Felicidade em 5 tempos

A felicidade não se mede por inteiro. Ela se revela em pedaços. Em tempos. Em jeitos diferentes de existir no mundo.

1. Felicidade como uma criança é…

Gargalhar até doer a barriga e nem lembrar do motivo da risada.
É brincar na chuva como se ninguém estivesse olhando, sem se importar com a roupa molhada, com o cabelo despenteado ou com a bronca da mãe depois.
É enfiar o pé na lama e, já que começou, aproveitar para rolar o corpo todo.
É ralar o joelho escorregando no barranco com papelão e achar que aquilo foi a maior aventura do mês.
Felicidade infantil é essa: viva, inteira, imediata e sem filtro.

2. Felicidade em sociedade é…

Ser ouvido quando precisa falar, sem interrupções, sem pressa, com escuta de verdade.
É abraçar quem estava longe, sentindo o tempo parar no aperto do reencontro.
É alternar de lugar, uma hora cuidando, outra sendo cuidada; como numa dança espontânea entre afetos.
É ter uma mão a mais quando a sua já não dá conta.
Felicidade coletiva é apoio, partilha e presença. Às vezes em silêncio, às vezes em gargalhada.

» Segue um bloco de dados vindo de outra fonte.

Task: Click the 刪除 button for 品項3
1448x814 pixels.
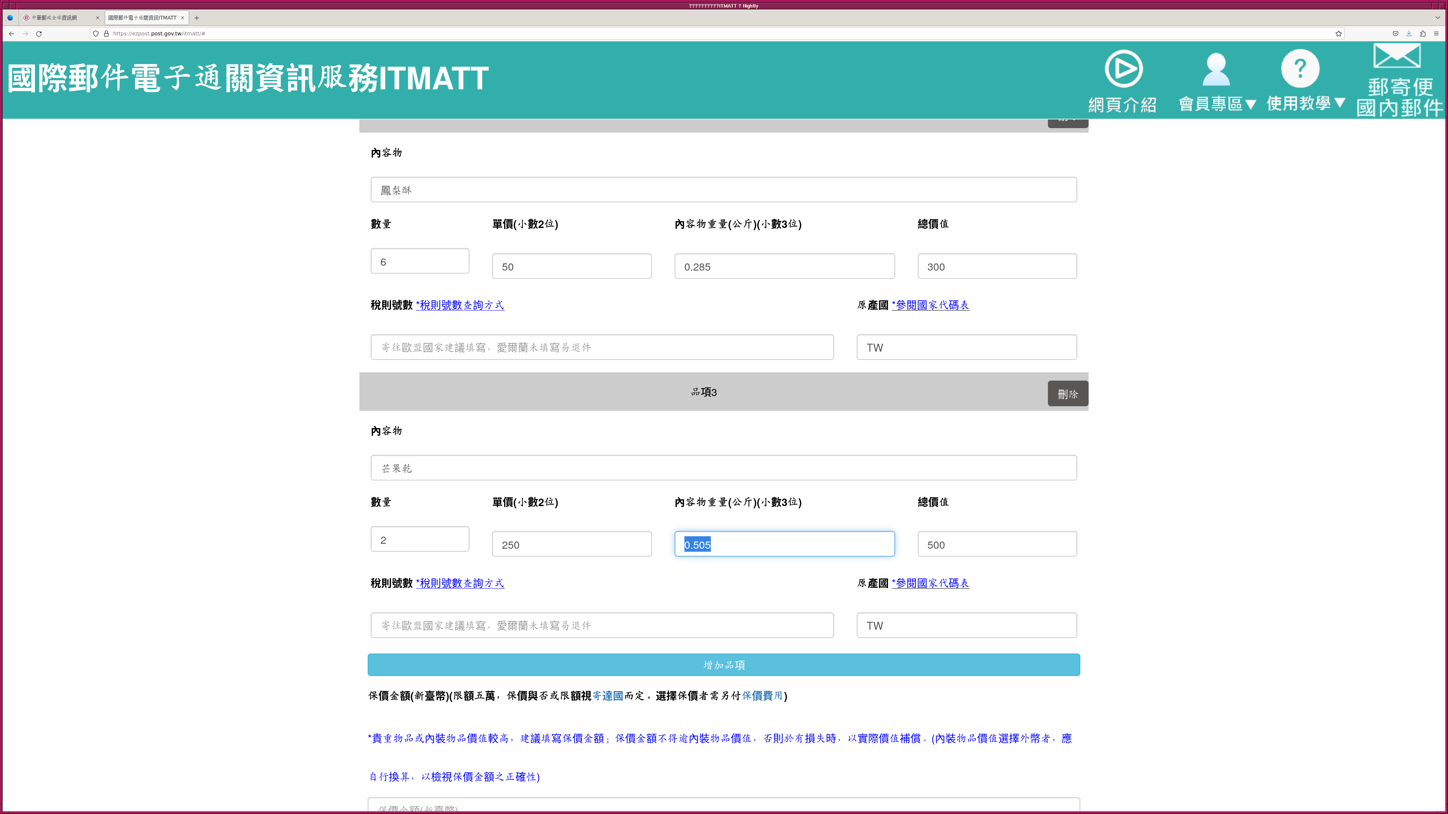Action: point(1067,394)
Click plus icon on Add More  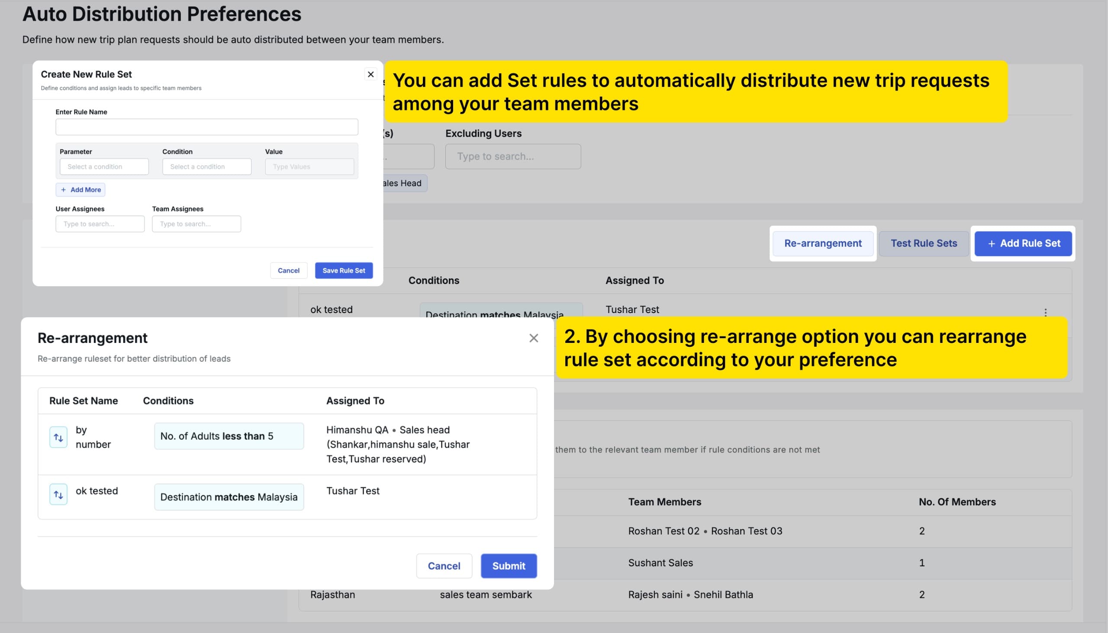tap(64, 190)
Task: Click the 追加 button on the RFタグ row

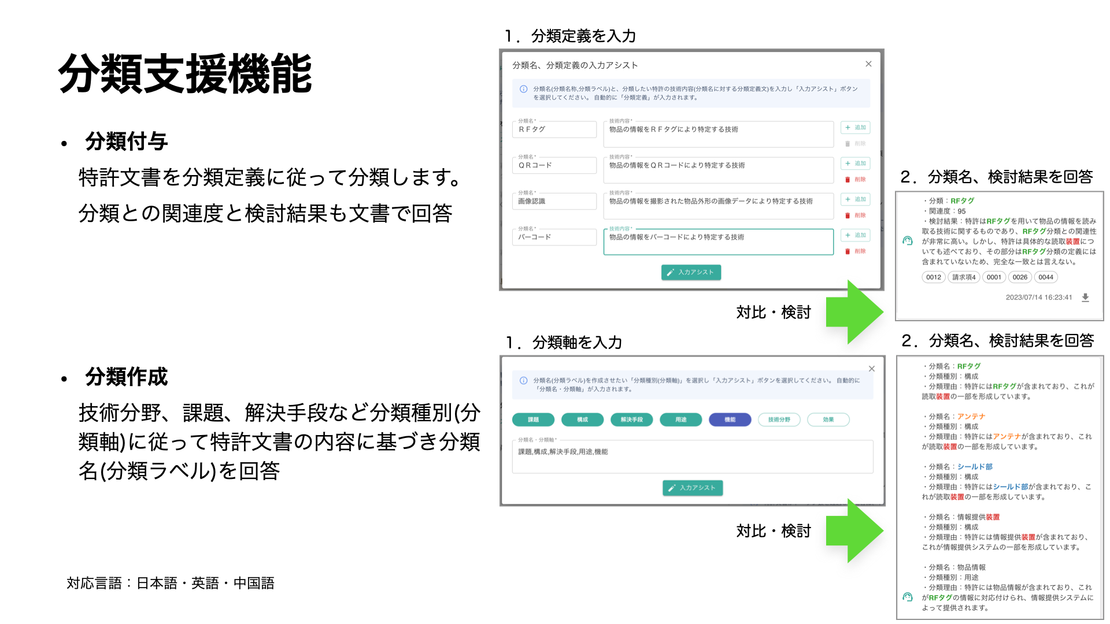Action: (856, 127)
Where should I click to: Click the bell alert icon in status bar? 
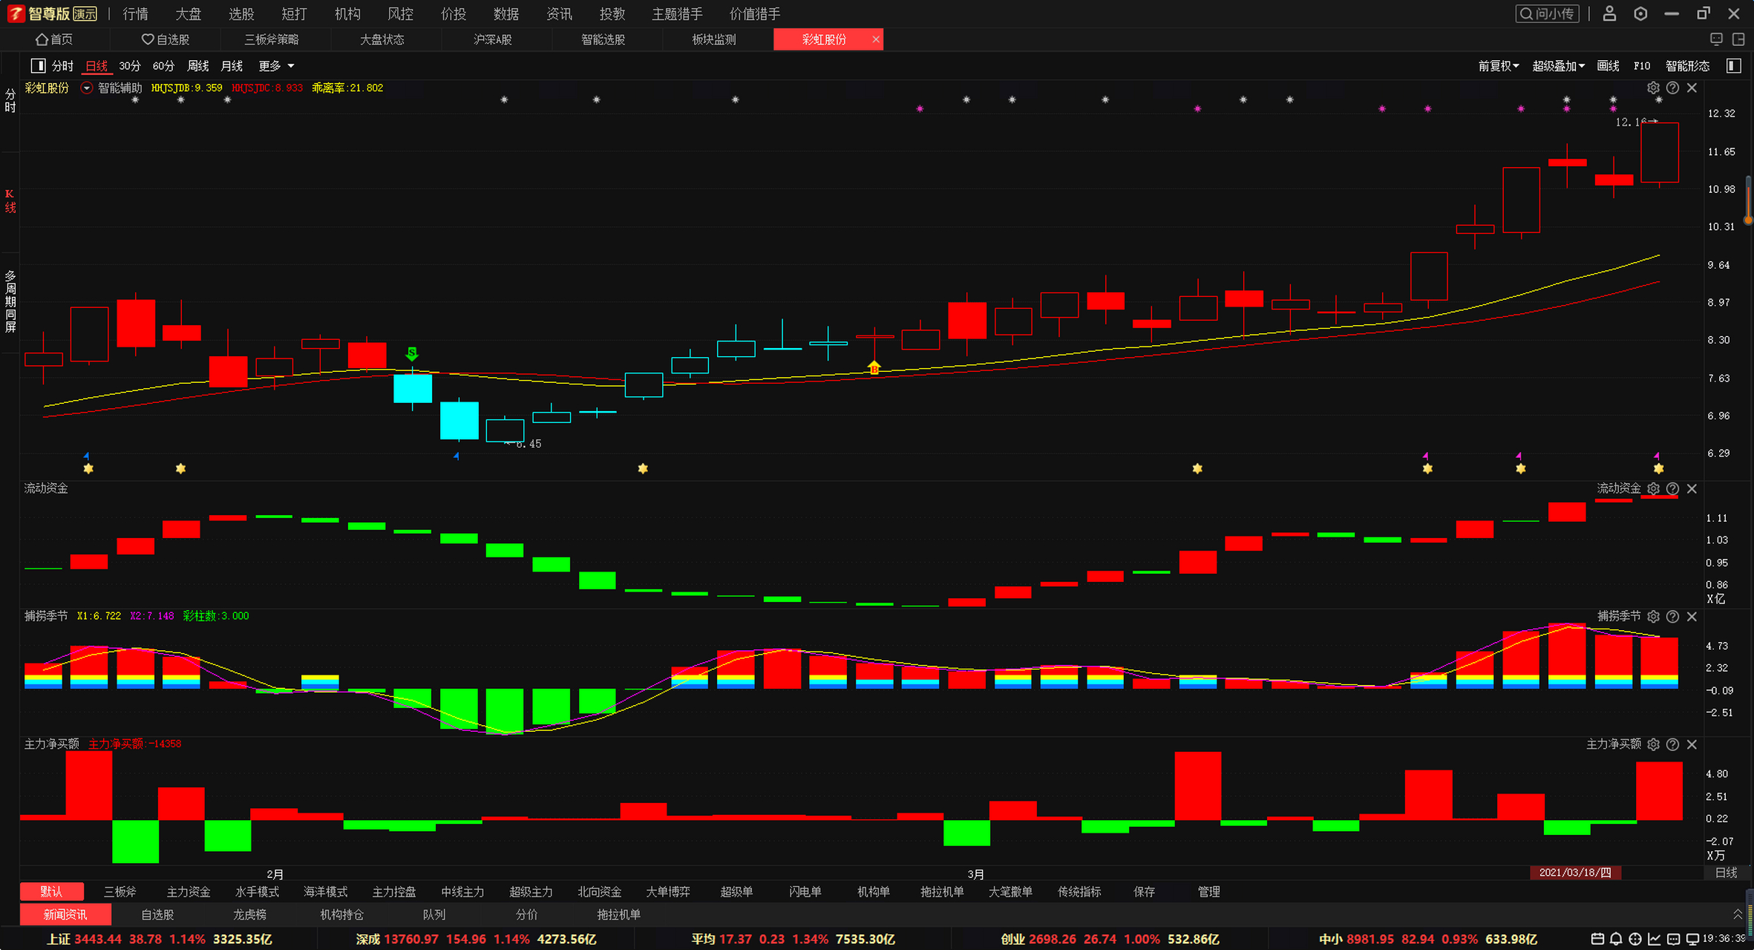(x=1616, y=939)
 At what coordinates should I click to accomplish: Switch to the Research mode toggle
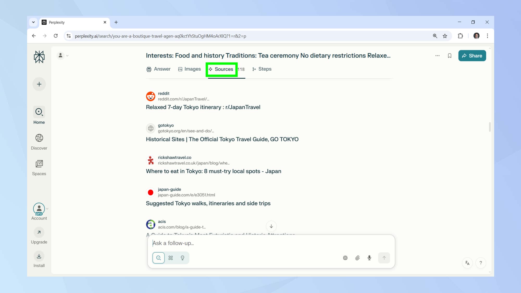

3. Felicidade como um lugar é…

Estar no topo de uma montanha vendo o sol nascer ou se pôr, e sentindo que nada mais importa.
É subir uma trilha difícil e ser recompensada com a vista de uma cachoeira.
É sentir a grama molhada sob os pés e o ar frio da manhã tocar a pele com respeito.
É deixar os pés serem abraçados pelas ondas do mar, sem se importar com o sal, com o tempo, com o depois.
Felicidade geográfica é a que se encontra quando o corpo descansa e a alma respira.

4. Felicidade em parceria é…

É sentir saudade no exato momento em que dá tchau.
É dormir abraçadinho e acordar suado porque ninguém quis se desgrudar.
É receber uma mensagem despretensiosa no meio do dia e sentir o coração aquecer só de ser lembrada.
É pensar numa desculpa qualquer só para estender mais um pouco o tempo ao lado de quem se ama.
Felicidade a dois é ternura no cotidiano, é presença na ausência, é riso partilhado entre um café e um carinho.

5. Felicidade como corpo é…

É quando o desejo da alma encontra abrigo no corpo.
É saber-se inteira, mesmo com as partes que ainda faltam.
É aceitar que alguns vazios também completam.
É sentir o equilíbrio delicado entre querer e poder, entre razão e emoção, entre a cabeça que pensa e o coração que pulsa.
Felicidade encarnada é quando o corpo não apenas vive, mas habita a própria existência.

Talvez felicidade não seja um lugar fixo nem um sentimento permanente.
Talvez seja só isso: reconhecer os cinco tempos. E aprender a estar em cada um deles.